═══ Records shown ═══

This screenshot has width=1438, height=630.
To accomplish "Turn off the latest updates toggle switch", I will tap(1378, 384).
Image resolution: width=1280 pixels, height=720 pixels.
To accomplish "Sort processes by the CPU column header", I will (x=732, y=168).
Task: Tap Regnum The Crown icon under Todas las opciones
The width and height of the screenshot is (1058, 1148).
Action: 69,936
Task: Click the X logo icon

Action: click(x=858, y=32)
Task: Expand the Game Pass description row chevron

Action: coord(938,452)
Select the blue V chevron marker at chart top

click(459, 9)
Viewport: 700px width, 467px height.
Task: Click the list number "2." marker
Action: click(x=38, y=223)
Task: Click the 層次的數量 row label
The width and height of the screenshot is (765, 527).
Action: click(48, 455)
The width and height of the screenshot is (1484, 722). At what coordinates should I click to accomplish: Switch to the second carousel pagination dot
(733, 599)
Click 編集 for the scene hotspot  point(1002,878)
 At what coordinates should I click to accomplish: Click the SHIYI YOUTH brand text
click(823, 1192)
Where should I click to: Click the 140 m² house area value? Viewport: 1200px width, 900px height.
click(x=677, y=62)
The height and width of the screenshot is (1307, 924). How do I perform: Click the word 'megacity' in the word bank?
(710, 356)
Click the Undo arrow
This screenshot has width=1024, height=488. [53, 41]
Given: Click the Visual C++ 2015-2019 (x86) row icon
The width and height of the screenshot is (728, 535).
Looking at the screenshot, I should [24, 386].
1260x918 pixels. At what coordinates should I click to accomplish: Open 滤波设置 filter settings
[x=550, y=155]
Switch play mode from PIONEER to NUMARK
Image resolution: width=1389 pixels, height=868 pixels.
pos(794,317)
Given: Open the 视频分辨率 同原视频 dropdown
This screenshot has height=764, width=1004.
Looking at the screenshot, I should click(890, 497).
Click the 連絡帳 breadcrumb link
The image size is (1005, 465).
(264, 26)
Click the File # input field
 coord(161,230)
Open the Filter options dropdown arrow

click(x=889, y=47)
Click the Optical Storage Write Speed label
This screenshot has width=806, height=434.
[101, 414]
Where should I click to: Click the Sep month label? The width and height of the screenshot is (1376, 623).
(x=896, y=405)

═══

## What to produce
State how many lines above include the word "Given", and nothing more.

## Task output
2